WHAT THE EXERCISE ASKS: Your task is to print all of the data word for word.

Pixel coordinate grounding data
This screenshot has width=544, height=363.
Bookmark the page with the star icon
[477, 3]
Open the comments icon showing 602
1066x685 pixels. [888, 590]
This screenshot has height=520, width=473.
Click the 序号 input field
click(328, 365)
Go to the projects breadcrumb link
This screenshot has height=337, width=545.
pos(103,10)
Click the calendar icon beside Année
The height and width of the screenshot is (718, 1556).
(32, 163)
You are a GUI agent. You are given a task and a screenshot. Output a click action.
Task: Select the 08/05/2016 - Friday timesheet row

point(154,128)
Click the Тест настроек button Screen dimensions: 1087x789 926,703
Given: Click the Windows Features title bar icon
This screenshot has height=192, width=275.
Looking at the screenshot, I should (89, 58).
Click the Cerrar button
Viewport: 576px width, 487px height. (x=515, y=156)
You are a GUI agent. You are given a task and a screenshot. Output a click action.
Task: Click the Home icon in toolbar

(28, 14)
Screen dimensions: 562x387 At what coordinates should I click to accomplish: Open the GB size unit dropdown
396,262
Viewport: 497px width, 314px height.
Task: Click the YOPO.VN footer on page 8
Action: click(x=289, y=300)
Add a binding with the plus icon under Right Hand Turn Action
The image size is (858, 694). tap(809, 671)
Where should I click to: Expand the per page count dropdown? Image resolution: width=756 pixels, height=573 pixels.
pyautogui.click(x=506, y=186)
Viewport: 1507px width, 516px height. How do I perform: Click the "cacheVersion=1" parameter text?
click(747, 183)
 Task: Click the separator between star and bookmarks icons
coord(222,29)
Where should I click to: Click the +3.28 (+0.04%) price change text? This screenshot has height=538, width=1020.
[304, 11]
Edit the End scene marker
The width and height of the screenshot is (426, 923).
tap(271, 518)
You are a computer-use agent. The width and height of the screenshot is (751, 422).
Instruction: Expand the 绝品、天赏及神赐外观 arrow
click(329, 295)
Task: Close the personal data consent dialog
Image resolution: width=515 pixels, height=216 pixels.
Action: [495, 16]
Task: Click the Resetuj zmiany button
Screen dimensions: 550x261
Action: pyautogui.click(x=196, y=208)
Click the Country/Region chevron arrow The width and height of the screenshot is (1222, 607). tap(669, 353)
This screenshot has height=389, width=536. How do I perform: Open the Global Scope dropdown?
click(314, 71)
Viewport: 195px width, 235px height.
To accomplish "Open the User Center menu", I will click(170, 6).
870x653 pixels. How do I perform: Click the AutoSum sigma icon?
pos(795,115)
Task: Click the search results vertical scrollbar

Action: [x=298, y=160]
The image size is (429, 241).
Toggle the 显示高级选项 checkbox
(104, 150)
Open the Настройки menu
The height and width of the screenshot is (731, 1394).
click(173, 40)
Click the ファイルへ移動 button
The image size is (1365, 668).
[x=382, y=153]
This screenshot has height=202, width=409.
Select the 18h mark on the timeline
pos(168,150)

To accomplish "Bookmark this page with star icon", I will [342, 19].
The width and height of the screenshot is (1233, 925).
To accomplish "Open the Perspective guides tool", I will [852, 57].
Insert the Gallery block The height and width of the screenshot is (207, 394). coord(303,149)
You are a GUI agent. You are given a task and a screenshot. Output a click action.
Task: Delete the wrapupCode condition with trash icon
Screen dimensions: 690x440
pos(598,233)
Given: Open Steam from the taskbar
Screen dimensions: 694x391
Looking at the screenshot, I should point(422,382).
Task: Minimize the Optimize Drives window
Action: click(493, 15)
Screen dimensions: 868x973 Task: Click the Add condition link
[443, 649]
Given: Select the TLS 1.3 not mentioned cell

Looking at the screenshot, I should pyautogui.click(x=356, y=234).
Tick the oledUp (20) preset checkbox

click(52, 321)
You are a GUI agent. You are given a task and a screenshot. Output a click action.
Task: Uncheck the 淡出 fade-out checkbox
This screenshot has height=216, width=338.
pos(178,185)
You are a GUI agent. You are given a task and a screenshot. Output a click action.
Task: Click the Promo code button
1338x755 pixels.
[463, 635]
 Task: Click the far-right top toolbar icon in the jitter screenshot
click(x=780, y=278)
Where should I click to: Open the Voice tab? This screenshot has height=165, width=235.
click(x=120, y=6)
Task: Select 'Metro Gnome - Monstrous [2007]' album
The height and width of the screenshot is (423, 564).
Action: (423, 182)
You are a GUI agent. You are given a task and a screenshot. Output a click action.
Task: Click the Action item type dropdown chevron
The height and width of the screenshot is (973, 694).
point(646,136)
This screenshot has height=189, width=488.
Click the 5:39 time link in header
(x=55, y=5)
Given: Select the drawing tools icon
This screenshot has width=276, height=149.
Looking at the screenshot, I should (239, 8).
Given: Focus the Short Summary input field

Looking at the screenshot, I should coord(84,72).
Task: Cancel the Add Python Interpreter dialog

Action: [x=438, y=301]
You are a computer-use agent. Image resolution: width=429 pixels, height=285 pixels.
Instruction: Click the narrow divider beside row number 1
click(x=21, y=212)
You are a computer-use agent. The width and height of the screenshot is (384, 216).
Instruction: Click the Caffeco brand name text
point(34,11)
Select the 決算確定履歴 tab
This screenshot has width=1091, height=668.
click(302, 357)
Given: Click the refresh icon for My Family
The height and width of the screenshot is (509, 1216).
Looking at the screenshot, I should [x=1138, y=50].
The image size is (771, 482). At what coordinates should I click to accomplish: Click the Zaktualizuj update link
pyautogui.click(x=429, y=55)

SOLUTION FOR THIS PROBLEM:
This screenshot has width=544, height=363.
Bookmark the page with the star icon
[477, 3]
Open the comments icon showing 602
1066x685 pixels. [888, 590]
This screenshot has height=520, width=473.
Click the 序号 input field
click(328, 365)
Go to the projects breadcrumb link
This screenshot has height=337, width=545.
pos(103,10)
Click the calendar icon beside Année
The height and width of the screenshot is (718, 1556).
(32, 163)
You are a GUI agent. You are given a task and a screenshot. Output a click action.
Task: Select the 08/05/2016 - Friday timesheet row

point(154,128)
Click the Тест настроек button Screen dimensions: 1087x789 926,703
Given: Click the Windows Features title bar icon
This screenshot has height=192, width=275.
Looking at the screenshot, I should (89, 58).
Click the Cerrar button
Viewport: 576px width, 487px height. (x=515, y=156)
You are a GUI agent. You are given a task and a screenshot. Output a click action.
Task: Click the Home icon in toolbar

(28, 14)
Screen dimensions: 562x387 At what coordinates should I click to accomplish: Open the GB size unit dropdown
396,262
Viewport: 497px width, 314px height.
Task: Click the YOPO.VN footer on page 8
Action: click(x=289, y=300)
Add a binding with the plus icon under Right Hand Turn Action
The image size is (858, 694). tap(809, 671)
Where should I click to: Expand the per page count dropdown? Image resolution: width=756 pixels, height=573 pixels.
pyautogui.click(x=506, y=186)
Viewport: 1507px width, 516px height. How do I perform: Click the "cacheVersion=1" parameter text?
click(747, 183)
 Task: Click the separator between star and bookmarks icons
coord(222,29)
Where should I click to: Click the +3.28 (+0.04%) price change text? This screenshot has height=538, width=1020.
[304, 11]
Edit the End scene marker
The width and height of the screenshot is (426, 923).
tap(271, 518)
You are a computer-use agent. The width and height of the screenshot is (751, 422).
Instruction: Expand the 绝品、天赏及神赐外观 arrow
click(329, 295)
Task: Close the personal data consent dialog
Image resolution: width=515 pixels, height=216 pixels.
Action: [495, 16]
Task: Click the Resetuj zmiany button
Screen dimensions: 550x261
Action: pyautogui.click(x=196, y=208)
Click the Country/Region chevron arrow The width and height of the screenshot is (1222, 607). tap(669, 353)
This screenshot has height=389, width=536. How do I perform: Open the Global Scope dropdown?
click(314, 71)
Viewport: 195px width, 235px height.
To accomplish "Open the User Center menu", I will click(170, 6).
870x653 pixels. How do I perform: Click the AutoSum sigma icon?
pos(795,115)
Task: Click the search results vertical scrollbar

Action: [x=298, y=160]
The image size is (429, 241).
Toggle the 显示高级选项 checkbox
(104, 150)
Open the Настройки menu
The height and width of the screenshot is (731, 1394).
click(173, 40)
Click the ファイルへ移動 button
The image size is (1365, 668).
[x=382, y=153]
This screenshot has height=202, width=409.
Select the 18h mark on the timeline
pos(168,150)

To accomplish "Bookmark this page with star icon", I will [342, 19].
The width and height of the screenshot is (1233, 925).
To accomplish "Open the Perspective guides tool", I will [852, 57].
Insert the Gallery block The height and width of the screenshot is (207, 394). coord(303,149)
You are a GUI agent. You are given a task and a screenshot. Output a click action.
Task: Delete the wrapupCode condition with trash icon
Screen dimensions: 690x440
pos(598,233)
Given: Open Steam from the taskbar
Screen dimensions: 694x391
Looking at the screenshot, I should point(422,382).
Task: Minimize the Optimize Drives window
Action: click(493, 15)
Screen dimensions: 868x973 Task: Click the Add condition link
[443, 649]
Given: Select the TLS 1.3 not mentioned cell

Looking at the screenshot, I should pyautogui.click(x=356, y=234).
Tick the oledUp (20) preset checkbox

click(52, 321)
You are a GUI agent. You are given a task and a screenshot. Output a click action.
Task: Uncheck the 淡出 fade-out checkbox
This screenshot has height=216, width=338.
pos(178,185)
You are a GUI agent. You are given a task and a screenshot. Output a click action.
Task: Click the Promo code button
1338x755 pixels.
[463, 635]
 Task: Click the far-right top toolbar icon in the jitter screenshot
click(x=780, y=278)
Where should I click to: Open the Voice tab? This screenshot has height=165, width=235.
click(x=120, y=6)
Task: Select 'Metro Gnome - Monstrous [2007]' album
The height and width of the screenshot is (423, 564).
Action: (423, 182)
You are a GUI agent. You are given a task and a screenshot. Output a click action.
Task: Click the Action item type dropdown chevron
The height and width of the screenshot is (973, 694).
point(646,136)
This screenshot has height=189, width=488.
Click the 5:39 time link in header
(x=55, y=5)
Given: Select the drawing tools icon
This screenshot has width=276, height=149.
Looking at the screenshot, I should (239, 8).
Given: Focus the Short Summary input field

Looking at the screenshot, I should coord(84,72).
Task: Cancel the Add Python Interpreter dialog

Action: [x=438, y=301]
You are a computer-use agent. Image resolution: width=429 pixels, height=285 pixels.
Instruction: Click the narrow divider beside row number 1
click(x=21, y=212)
You are a computer-use agent. The width and height of the screenshot is (384, 216).
Instruction: Click the Caffeco brand name text
point(34,11)
Select the 決算確定履歴 tab
This screenshot has width=1091, height=668.
click(302, 357)
Given: Click the refresh icon for My Family
The height and width of the screenshot is (509, 1216).
Looking at the screenshot, I should [x=1138, y=50].
The image size is (771, 482). At what coordinates should I click to accomplish: Click the Zaktualizuj update link
pyautogui.click(x=429, y=55)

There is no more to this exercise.